IREE compiler plugin options:
--iree-plugin=<string> - Plugins to activate
--iree-print-plugin-info - Prints available and activated plugin info to stderr
IREE options for apply custom preprocessing before normal IREE compilation flow:
--iree-preprocessing-pass-pipeline=<string> - Textual description of the pass pipeline to run before running normal IREE compilation pipelines
--iree-preprocessing-transform-spec-filename=<string> - File name of a transform dialect spec to use for preprocessing
IREE options for controlling global optimizations.:
--iree-opt-aggressively-propagate-transposes - Propagates transposes to named ops even when the resulting op will be a linalg.generic
--iree-opt-const-eval - Enables eager evaluation of constants using the full compiler and runtime (on by default).
--iree-opt-const-expr-hoisting - Hoists the results of latent constant expressions into immutable global initializers for evaluation at program load.
--iree-opt-data-tiling - Enables data tiling path.
--iree-opt-demote-f32-to-f16 - Converts all f32 ops and values into f16 counterparts unconditionally before main global optimizations.
--iree-opt-demote-f64-to-f32 - Converts all f64 ops and values into f32 counterparts unconditionally before main global optimizations.
--iree-opt-demote-i64-to-i32 - Converts all i64 ops and values into i32 counterparts unconditionally before main global optimizations.
--iree-opt-minimum-parameter-export-size=<long> - Minimum size of constants to export to the archive created in `iree-opt-export-parameter-archive-export-file`.
--iree-opt-numeric-precision-reduction - Reduces numeric precision to lower bit depths where possible.
--iree-opt-outer-dim-concat - Transposes all concatenations to happenalong the outer most dimension.
--iree-opt-parameter-archive-export-file=<string> - File path to create a parameter archive using any inline global constants.
--iree-opt-parameter-archive-export-scope=<string> - Scope for parameters in the archive created in `iree-opt-export-parameter-archive-export-file`.
--iree-opt-promote-bf16-to-f32 - Converts all bf16 ops and values into f32 counterparts unconditionally before main global optimizations.
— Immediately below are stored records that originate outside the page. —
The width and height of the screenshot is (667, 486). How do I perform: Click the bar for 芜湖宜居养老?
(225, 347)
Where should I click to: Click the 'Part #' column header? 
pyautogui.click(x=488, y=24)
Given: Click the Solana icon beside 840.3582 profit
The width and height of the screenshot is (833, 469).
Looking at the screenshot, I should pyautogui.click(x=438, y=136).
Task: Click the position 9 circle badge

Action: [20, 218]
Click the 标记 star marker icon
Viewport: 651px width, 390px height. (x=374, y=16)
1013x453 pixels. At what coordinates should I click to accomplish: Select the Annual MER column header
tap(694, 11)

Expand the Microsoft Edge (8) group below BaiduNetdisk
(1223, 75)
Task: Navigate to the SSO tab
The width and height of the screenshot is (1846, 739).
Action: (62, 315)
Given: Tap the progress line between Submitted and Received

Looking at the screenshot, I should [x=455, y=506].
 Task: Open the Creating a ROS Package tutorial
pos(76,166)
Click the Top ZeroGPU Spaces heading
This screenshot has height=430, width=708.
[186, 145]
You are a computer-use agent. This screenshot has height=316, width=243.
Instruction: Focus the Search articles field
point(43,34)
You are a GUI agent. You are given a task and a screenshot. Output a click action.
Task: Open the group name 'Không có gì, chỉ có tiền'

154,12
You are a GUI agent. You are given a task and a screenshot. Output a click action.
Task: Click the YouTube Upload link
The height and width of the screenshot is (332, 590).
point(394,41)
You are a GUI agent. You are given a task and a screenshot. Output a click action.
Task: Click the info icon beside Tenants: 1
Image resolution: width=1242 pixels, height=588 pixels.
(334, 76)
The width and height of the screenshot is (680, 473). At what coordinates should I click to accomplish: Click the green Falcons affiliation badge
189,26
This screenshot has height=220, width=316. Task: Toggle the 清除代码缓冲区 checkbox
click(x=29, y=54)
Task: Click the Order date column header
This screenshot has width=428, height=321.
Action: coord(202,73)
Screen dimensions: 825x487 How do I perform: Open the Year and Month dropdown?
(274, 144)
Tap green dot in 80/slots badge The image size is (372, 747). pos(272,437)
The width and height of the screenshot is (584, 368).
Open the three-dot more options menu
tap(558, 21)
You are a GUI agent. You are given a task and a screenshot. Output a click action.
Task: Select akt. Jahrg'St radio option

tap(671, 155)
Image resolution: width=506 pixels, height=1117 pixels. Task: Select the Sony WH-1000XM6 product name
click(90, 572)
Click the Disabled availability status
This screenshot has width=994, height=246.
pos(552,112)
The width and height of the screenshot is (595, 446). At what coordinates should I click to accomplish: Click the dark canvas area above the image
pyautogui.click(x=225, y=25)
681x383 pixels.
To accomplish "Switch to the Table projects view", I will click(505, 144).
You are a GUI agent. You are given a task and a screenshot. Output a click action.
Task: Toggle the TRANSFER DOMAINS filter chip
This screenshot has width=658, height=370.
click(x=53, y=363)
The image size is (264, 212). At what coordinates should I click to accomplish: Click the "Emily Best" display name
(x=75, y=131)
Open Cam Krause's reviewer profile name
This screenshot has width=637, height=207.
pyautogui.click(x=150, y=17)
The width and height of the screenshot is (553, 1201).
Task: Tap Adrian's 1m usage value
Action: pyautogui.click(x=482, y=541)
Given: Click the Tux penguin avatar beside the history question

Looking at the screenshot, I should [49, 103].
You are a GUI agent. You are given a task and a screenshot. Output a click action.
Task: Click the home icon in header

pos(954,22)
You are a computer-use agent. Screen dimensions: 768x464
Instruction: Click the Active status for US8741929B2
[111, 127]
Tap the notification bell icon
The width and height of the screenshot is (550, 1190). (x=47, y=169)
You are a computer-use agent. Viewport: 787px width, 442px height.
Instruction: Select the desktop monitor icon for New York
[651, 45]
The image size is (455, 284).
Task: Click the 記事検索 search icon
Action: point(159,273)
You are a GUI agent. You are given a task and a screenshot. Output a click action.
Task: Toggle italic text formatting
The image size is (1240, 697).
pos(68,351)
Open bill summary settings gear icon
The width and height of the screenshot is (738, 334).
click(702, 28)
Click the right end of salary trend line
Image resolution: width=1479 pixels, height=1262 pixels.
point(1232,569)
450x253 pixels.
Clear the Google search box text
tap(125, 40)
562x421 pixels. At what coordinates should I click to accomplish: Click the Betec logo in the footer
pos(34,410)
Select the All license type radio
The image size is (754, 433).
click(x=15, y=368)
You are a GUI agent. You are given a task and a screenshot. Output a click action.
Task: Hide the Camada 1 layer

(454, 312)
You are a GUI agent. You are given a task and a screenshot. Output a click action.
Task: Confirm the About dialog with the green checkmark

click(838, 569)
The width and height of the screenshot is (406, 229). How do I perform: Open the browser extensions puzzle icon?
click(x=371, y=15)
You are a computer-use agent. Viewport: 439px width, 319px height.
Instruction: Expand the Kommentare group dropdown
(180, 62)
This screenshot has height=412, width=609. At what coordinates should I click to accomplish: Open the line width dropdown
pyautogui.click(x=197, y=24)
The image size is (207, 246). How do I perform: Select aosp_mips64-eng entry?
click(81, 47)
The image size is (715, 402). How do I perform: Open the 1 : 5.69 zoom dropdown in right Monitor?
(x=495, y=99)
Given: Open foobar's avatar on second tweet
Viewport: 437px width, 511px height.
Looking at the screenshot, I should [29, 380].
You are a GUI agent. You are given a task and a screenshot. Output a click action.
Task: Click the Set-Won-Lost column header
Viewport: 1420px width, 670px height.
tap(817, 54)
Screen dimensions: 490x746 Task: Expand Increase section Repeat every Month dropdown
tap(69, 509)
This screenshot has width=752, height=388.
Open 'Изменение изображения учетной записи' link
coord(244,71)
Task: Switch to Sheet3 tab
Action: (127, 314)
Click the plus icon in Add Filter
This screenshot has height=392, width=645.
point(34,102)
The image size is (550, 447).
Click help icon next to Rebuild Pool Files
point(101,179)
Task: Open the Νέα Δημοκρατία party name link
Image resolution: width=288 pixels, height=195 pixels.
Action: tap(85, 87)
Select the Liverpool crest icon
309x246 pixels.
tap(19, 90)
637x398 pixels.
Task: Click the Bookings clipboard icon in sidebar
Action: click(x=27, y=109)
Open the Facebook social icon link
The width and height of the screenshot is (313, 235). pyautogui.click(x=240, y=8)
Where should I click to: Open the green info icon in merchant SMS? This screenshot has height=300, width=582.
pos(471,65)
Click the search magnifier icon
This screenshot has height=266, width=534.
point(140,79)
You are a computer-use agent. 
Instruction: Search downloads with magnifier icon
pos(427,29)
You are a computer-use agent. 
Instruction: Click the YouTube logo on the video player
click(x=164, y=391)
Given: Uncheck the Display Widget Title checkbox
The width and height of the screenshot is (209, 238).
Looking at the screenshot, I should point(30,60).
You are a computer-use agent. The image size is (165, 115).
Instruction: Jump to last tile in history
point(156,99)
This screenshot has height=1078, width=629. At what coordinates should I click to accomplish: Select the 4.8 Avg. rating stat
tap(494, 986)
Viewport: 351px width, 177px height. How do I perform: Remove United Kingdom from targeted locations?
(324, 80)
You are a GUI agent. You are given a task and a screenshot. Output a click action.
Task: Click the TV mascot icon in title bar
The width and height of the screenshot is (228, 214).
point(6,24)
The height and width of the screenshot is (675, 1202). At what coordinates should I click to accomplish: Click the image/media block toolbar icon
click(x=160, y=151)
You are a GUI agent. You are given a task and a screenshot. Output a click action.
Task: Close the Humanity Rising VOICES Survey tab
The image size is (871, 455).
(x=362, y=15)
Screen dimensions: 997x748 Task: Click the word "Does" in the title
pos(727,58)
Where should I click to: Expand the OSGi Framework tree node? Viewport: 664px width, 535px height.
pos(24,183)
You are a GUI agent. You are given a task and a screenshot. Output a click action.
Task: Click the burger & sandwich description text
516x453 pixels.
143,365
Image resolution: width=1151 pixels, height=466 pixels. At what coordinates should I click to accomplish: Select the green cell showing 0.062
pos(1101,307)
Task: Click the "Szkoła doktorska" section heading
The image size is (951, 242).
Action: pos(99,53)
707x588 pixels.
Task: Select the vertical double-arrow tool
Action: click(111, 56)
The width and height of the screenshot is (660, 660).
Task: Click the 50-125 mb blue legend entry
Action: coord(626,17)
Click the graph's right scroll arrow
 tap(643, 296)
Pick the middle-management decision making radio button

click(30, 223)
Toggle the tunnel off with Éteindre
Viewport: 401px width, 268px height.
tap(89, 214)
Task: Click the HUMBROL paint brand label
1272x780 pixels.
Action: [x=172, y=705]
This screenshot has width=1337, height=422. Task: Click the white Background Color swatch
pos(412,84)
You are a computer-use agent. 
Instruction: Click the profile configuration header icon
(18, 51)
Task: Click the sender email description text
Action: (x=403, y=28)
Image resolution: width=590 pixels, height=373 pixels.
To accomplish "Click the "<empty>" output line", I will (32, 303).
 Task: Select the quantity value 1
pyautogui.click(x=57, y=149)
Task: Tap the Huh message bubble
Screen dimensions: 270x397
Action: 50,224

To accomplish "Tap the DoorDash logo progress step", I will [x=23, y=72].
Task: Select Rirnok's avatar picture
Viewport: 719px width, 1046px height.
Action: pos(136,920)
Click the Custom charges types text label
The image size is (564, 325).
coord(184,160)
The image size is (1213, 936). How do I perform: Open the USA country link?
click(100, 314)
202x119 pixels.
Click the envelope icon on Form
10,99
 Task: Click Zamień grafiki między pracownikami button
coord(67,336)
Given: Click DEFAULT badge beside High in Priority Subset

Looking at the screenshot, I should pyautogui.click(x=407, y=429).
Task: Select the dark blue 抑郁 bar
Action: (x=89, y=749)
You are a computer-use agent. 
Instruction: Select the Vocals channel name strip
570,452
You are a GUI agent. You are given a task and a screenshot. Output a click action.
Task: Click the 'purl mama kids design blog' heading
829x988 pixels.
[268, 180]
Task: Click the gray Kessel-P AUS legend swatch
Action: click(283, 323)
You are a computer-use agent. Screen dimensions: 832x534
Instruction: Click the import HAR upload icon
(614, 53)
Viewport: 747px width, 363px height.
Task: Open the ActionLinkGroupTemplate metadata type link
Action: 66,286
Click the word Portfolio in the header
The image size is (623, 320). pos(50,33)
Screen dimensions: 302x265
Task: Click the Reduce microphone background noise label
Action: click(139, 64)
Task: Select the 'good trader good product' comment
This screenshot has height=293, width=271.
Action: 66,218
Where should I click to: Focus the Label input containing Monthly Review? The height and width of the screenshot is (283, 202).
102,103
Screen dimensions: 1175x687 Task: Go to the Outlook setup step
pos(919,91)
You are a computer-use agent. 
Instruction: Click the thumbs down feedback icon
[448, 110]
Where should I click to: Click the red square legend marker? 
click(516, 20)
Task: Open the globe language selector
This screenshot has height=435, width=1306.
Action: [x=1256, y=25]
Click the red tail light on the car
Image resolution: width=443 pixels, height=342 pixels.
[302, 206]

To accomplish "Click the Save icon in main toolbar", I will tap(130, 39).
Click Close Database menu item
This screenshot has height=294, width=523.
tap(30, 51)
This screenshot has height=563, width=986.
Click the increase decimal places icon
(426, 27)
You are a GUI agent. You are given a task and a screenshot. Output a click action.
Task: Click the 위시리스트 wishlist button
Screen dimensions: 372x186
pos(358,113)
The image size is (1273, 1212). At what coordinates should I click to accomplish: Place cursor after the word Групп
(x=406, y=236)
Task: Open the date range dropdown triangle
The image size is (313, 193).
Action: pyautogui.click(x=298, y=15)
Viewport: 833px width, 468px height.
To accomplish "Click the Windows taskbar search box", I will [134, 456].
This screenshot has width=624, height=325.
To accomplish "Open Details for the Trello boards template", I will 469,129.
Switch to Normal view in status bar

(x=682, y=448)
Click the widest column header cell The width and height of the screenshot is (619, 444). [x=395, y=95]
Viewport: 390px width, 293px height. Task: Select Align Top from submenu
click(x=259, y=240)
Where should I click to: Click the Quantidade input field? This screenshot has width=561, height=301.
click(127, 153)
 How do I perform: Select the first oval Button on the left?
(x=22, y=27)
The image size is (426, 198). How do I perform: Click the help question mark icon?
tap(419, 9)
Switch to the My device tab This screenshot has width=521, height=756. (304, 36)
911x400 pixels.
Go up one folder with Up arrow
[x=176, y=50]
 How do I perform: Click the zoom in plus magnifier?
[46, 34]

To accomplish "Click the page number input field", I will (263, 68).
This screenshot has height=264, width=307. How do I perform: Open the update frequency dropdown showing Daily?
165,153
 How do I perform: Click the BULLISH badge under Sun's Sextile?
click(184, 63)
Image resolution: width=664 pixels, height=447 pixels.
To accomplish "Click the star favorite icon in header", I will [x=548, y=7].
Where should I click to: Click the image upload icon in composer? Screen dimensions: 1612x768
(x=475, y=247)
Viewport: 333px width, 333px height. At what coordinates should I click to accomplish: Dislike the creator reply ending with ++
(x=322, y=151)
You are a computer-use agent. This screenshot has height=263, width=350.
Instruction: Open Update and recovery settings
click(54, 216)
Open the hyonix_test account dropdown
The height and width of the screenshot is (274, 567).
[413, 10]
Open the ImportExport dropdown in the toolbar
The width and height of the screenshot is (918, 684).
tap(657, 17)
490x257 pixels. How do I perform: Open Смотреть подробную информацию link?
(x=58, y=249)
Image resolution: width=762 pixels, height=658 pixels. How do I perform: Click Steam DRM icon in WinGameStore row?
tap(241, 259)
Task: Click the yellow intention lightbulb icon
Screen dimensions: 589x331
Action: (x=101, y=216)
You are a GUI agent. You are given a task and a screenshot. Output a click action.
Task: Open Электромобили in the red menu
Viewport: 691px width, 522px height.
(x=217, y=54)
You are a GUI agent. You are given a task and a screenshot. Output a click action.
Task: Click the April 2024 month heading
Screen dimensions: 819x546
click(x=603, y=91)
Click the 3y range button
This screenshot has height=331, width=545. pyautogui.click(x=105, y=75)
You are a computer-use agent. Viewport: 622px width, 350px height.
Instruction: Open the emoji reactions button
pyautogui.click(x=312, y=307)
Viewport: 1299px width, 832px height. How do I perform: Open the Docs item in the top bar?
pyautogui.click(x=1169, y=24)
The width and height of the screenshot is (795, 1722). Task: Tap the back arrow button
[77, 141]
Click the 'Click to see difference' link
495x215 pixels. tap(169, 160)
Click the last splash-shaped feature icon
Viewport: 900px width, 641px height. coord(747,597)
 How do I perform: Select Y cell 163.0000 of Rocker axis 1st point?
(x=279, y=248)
--iree-opt-promote-f16-to-f32 - Converts all f16 ops and values into f32 counterparts unconditionally before main global optimizations.
--iree-opt-splat-parameter-archive-export-file=<string> - File path to create a parameter archive of splat values out of all parameter backed globals.
--iree-opt-strip-assertions - Strips debug assertions after any useful information has been extracted.
IREE options for controlling host/device scheduling.:
--iree-execution-model=<value> - Specifies the execution model used for scheduling tensor compute operations.
=host-only - Host-local code only that does not need execution scheduling.
=async-internal - Full HAL using asynchronous host/device execution internally but exporting functions as if synchronous.
=async-external - Full HAL using asynchronous host/device execution both internally and externally.
=inline-static - Inline host-local in-process execution with executable code statically linked into the host program.
=inline-dynamic - Inline host-local in-process execution using dynamic executables.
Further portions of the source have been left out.